* begin *

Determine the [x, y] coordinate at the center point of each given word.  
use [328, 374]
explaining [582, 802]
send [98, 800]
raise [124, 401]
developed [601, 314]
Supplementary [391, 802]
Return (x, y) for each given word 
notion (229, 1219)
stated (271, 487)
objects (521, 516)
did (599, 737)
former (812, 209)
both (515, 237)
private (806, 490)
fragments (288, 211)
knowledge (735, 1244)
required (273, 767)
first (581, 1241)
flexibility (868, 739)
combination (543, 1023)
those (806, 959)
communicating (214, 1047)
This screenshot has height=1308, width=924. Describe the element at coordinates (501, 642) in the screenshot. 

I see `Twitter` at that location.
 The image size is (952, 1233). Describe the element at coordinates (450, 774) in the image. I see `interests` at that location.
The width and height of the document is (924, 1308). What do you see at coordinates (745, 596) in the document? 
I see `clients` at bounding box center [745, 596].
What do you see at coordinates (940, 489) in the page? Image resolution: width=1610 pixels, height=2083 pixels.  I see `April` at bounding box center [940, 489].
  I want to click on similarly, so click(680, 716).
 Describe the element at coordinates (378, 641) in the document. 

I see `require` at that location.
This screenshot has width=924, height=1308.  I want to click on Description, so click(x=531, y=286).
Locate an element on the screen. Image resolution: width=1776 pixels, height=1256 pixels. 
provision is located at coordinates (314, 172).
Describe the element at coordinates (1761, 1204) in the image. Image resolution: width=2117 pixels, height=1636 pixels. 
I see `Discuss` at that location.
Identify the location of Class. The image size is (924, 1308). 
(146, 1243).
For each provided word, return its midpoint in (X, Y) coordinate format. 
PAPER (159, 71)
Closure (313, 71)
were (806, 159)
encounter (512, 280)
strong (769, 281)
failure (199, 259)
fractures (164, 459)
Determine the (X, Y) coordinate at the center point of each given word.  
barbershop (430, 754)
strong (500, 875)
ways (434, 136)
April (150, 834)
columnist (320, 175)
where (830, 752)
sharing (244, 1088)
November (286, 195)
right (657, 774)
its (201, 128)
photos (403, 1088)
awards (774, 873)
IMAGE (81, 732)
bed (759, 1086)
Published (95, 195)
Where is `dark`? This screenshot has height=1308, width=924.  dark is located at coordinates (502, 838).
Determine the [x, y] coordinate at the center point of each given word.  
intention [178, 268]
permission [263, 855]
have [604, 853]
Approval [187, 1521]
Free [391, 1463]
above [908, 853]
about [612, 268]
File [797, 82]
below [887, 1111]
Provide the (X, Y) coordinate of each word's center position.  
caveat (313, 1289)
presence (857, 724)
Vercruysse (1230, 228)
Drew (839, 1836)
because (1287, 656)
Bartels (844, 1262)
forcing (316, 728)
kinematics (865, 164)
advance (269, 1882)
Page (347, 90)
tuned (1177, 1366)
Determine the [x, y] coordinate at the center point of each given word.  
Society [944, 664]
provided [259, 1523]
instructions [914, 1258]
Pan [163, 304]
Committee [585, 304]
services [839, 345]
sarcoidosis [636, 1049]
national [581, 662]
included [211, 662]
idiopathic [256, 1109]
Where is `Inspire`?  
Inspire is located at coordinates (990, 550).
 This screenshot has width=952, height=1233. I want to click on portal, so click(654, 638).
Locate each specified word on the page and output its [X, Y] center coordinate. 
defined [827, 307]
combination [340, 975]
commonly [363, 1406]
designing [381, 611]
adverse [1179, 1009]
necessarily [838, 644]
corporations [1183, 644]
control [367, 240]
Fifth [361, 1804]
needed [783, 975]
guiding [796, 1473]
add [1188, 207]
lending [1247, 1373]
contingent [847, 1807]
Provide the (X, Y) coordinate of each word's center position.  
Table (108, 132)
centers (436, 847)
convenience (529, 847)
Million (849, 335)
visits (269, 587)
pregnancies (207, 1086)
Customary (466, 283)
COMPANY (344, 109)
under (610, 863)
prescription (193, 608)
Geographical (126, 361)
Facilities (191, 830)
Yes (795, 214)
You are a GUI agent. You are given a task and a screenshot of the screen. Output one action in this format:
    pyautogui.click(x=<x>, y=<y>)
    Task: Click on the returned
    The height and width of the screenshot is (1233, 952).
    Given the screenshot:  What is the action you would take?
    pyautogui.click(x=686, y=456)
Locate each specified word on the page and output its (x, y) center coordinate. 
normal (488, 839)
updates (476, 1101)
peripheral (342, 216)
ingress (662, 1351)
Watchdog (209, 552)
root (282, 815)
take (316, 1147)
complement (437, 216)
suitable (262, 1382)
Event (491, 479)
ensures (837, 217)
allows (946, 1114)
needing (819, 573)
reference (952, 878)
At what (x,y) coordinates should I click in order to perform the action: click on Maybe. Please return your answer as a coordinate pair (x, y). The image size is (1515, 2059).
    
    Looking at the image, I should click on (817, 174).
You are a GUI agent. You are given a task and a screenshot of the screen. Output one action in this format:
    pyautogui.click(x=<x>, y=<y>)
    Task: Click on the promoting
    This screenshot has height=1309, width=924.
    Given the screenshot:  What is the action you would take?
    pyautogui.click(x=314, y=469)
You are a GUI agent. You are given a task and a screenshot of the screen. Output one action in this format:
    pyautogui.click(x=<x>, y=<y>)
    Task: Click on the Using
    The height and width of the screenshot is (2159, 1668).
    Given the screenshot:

* end *

* Task goal
Reproduce all of these rows verbatim, line for line.

* Response for this exercise
Determine the [x, y] coordinate at the center point of each given word.  
use [328, 374]
explaining [582, 802]
send [98, 800]
raise [124, 401]
developed [601, 314]
Supplementary [391, 802]
Return (x, y) for each given word 
notion (229, 1219)
stated (271, 487)
objects (521, 516)
did (599, 737)
former (812, 209)
both (515, 237)
private (806, 490)
fragments (288, 211)
knowledge (735, 1244)
required (273, 767)
first (581, 1241)
flexibility (868, 739)
combination (543, 1023)
those (806, 959)
communicating (214, 1047)
This screenshot has height=1308, width=924. Describe the element at coordinates (501, 642) in the screenshot. 

I see `Twitter` at that location.
 The image size is (952, 1233). Describe the element at coordinates (450, 774) in the image. I see `interests` at that location.
The width and height of the document is (924, 1308). What do you see at coordinates (745, 596) in the document? 
I see `clients` at bounding box center [745, 596].
What do you see at coordinates (940, 489) in the page? Image resolution: width=1610 pixels, height=2083 pixels.  I see `April` at bounding box center [940, 489].
  I want to click on similarly, so click(680, 716).
 Describe the element at coordinates (378, 641) in the document. 

I see `require` at that location.
This screenshot has width=924, height=1308.  I want to click on Description, so click(x=531, y=286).
Locate an element on the screen. Image resolution: width=1776 pixels, height=1256 pixels. 
provision is located at coordinates (314, 172).
Describe the element at coordinates (1761, 1204) in the image. Image resolution: width=2117 pixels, height=1636 pixels. 
I see `Discuss` at that location.
Identify the location of Class. The image size is (924, 1308). 
(146, 1243).
For each provided word, return its midpoint in (X, Y) coordinate format. 
PAPER (159, 71)
Closure (313, 71)
were (806, 159)
encounter (512, 280)
strong (769, 281)
failure (199, 259)
fractures (164, 459)
Determine the (X, Y) coordinate at the center point of each given word.  
barbershop (430, 754)
strong (500, 875)
ways (434, 136)
April (150, 834)
columnist (320, 175)
where (830, 752)
sharing (244, 1088)
November (286, 195)
right (657, 774)
its (201, 128)
photos (403, 1088)
awards (774, 873)
IMAGE (81, 732)
bed (759, 1086)
Published (95, 195)
Where is `dark`? This screenshot has height=1308, width=924.  dark is located at coordinates (502, 838).
Determine the [x, y] coordinate at the center point of each given word.  
intention [178, 268]
permission [263, 855]
have [604, 853]
Approval [187, 1521]
Free [391, 1463]
above [908, 853]
about [612, 268]
File [797, 82]
below [887, 1111]
Provide the (X, Y) coordinate of each word's center position.  
caveat (313, 1289)
presence (857, 724)
Vercruysse (1230, 228)
Drew (839, 1836)
because (1287, 656)
Bartels (844, 1262)
forcing (316, 728)
kinematics (865, 164)
advance (269, 1882)
Page (347, 90)
tuned (1177, 1366)
Determine the [x, y] coordinate at the center point of each given word.  
Society [944, 664]
provided [259, 1523]
instructions [914, 1258]
Pan [163, 304]
Committee [585, 304]
services [839, 345]
sarcoidosis [636, 1049]
national [581, 662]
included [211, 662]
idiopathic [256, 1109]
Where is `Inspire`?  
Inspire is located at coordinates (990, 550).
 This screenshot has width=952, height=1233. I want to click on portal, so click(654, 638).
Locate each specified word on the page and output its [X, Y] center coordinate. 
defined [827, 307]
combination [340, 975]
commonly [363, 1406]
designing [381, 611]
adverse [1179, 1009]
necessarily [838, 644]
corporations [1183, 644]
control [367, 240]
Fifth [361, 1804]
needed [783, 975]
guiding [796, 1473]
add [1188, 207]
lending [1247, 1373]
contingent [847, 1807]
Provide the (X, Y) coordinate of each word's center position.  
Table (108, 132)
centers (436, 847)
convenience (529, 847)
Million (849, 335)
visits (269, 587)
pregnancies (207, 1086)
Customary (466, 283)
COMPANY (344, 109)
under (610, 863)
prescription (193, 608)
Geographical (126, 361)
Facilities (191, 830)
Yes (795, 214)
You are a GUI agent. You are given a task and a screenshot of the screen. Output one action in this format:
    pyautogui.click(x=<x>, y=<y>)
    Task: Click on the returned
    The height and width of the screenshot is (1233, 952).
    Given the screenshot:  What is the action you would take?
    pyautogui.click(x=686, y=456)
Locate each specified word on the page and output its (x, y) center coordinate. 
normal (488, 839)
updates (476, 1101)
peripheral (342, 216)
ingress (662, 1351)
Watchdog (209, 552)
root (282, 815)
take (316, 1147)
complement (437, 216)
suitable (262, 1382)
Event (491, 479)
ensures (837, 217)
allows (946, 1114)
needing (819, 573)
reference (952, 878)
At what (x,y) coordinates should I click in order to perform the action: click on Maybe. Please return your answer as a coordinate pair (x, y). The image size is (1515, 2059).
    
    Looking at the image, I should click on (817, 174).
You are a GUI agent. You are given a task and a screenshot of the screen. Output one action in this format:
    pyautogui.click(x=<x>, y=<y>)
    Task: Click on the promoting
    This screenshot has height=1309, width=924.
    Given the screenshot:  What is the action you would take?
    pyautogui.click(x=314, y=469)
You are a GUI agent. You are given a task and a screenshot of the screen. Output one action in this format:
    pyautogui.click(x=<x>, y=<y>)
    Task: Click on the Using
    The height and width of the screenshot is (2159, 1668).
    Given the screenshot:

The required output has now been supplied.